Talk About Problems
When problems arise in a relationship, couples are often told they need to “communicate”—or talk to each other. In many cases, however, couples do not know how to talk about problems and communication only makes the situation worse. Talk About Problems.
For the most part, there are two basic ways of talking about problems: Direct Accusation versus Problem Identification (described below). Unfortunately, most couples use Direct Accusation rather than Problem Identification when trying to resolve conflict.
The idea that Problem Identification is a better way of solving problems draws upon Gibb’s work on defensive communication and Cupach and Canary’s work on conflict management. Cupach and Canary’s book is a great resource for dealing with conflict management as well the book Broken Trust.
Direct Accusation – Focus on Partner’s Behavior
When upset or angry, many people confront their spouses by focusing on their partner’s behavior. These accusations can be made directly “I am upset because you…” or even in the form of a question “why did you…?”
The motivation behind making such accusations is typically to change a spouse’s or partner’s behavior. People believe that if they get upset and point out their partner’s mistakes, things will change. This rarely works.
If you accuse a partner of wrongdoing, partners typically:
- get defensive—fight back or withdraw (stop listening)

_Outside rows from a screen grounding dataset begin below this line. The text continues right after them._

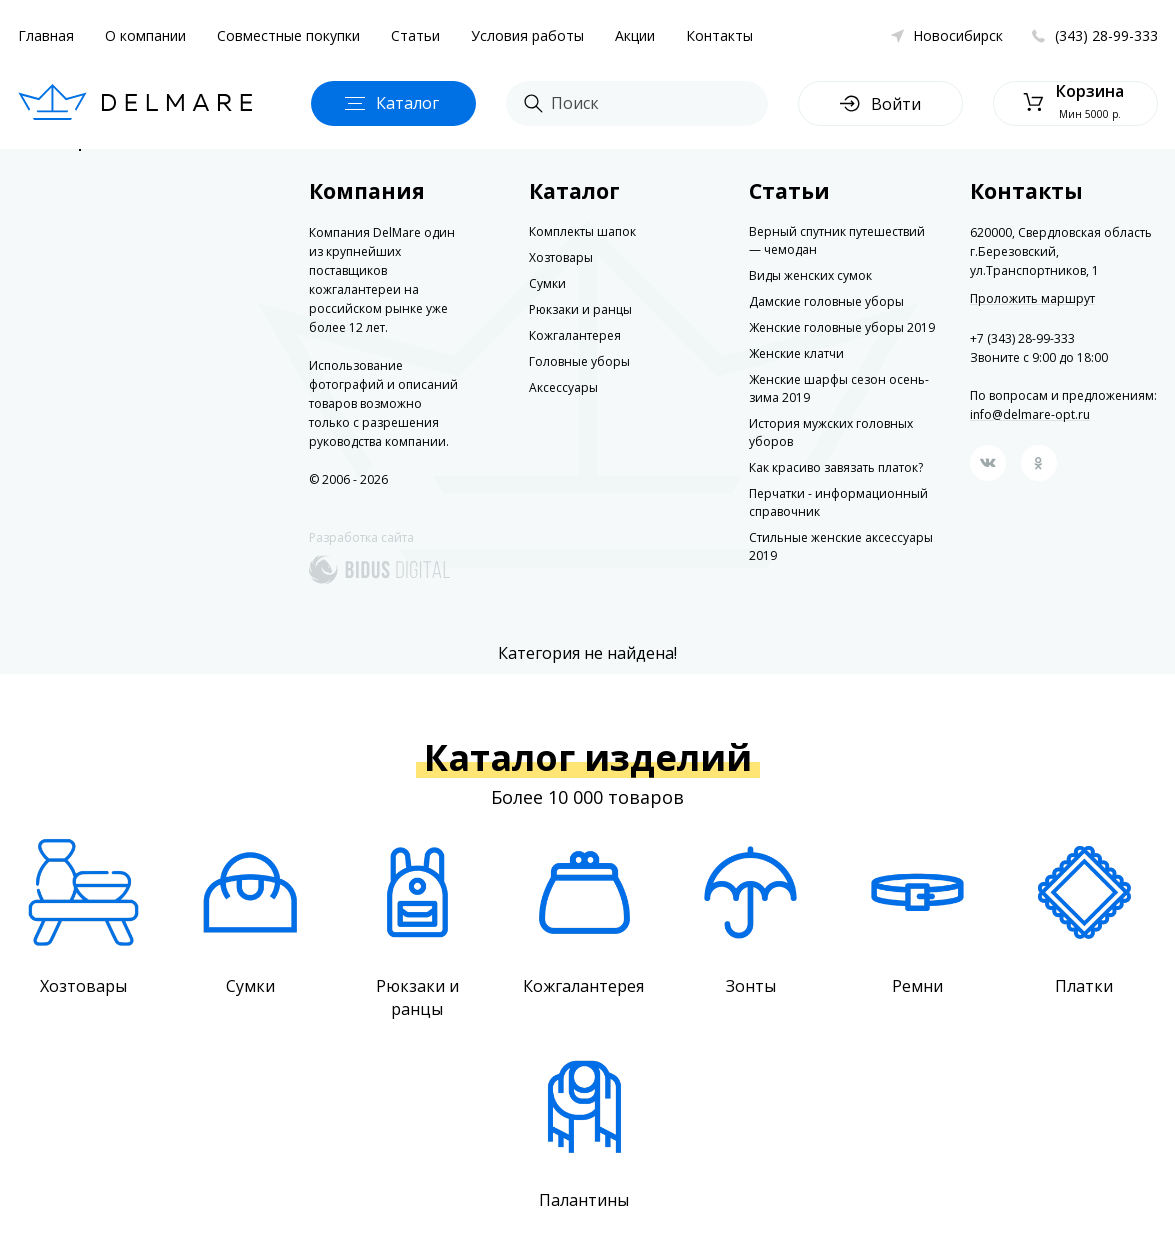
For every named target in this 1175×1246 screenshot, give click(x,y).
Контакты (719, 35)
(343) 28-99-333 (1106, 35)
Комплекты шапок (582, 231)
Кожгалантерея (575, 335)
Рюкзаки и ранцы (580, 309)
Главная (46, 35)
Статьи (415, 35)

- offer an (insincere) apology designed to stop your attack
- hide and conceal similar behavior in the future
The long term outcome of directly confronting a partner is:
- increased distance
- less understanding and greater dissatisfaction
- the lack of a genuine resolution
- increased future conflict
A more effective approach involves focusing on one’s feelings, not a partner’s behavior.
Problem Identification – Focus on One’s Feelings
A better way to resolve relationship problems involves focusing on one’s feelings, rather than blaming a partner for what happened (even if, your partner deserves blame).
It is easier for a partner or spouse to hear what you have to say when you focus on your own feelings and not dwell on his or her mistakes. For example, if your spouse has a habit of coming home late—rather than make a direct accusation—“I hate when you’re so late—why do you do that?”—it helps if you can focus on your feelings instead “I am feeling sad and a little frustrated. I sometimes feel lonely when you are not home.”
When trying to discuss a problem—it’s important not to assign blame. Even saying something as simple as “It makes me feel uncomfortable…” can come across as an accusation—leading to a defensive response. Phrasing a concern as “I feel…” rather than “It makes…” is a more effective way of solving problems.
Your motivation for dealing with problems this way should be to get your partner to hear what you have to say. If you can get your partner to understand your point of view, you are much more likely to create a meaningful and lasting resolution.
By focusing on your feelings instead of your spouse’s behavior, partners are more likely to:
- listen to what you have to say
- empathize with your position
- discuss the problem in a constructive manner
And there are many benefits of approaching relationship problems with this way:
- increased closeness, satisfaction and understanding
- greater potential for resolution and change
- less future conflict
Simply put, directly confronting a partner often leads to greater resistance, more conflict and deception. Of course, it is easier to get angry and make accusations, but doing so rarely leads positive, long term outcomes.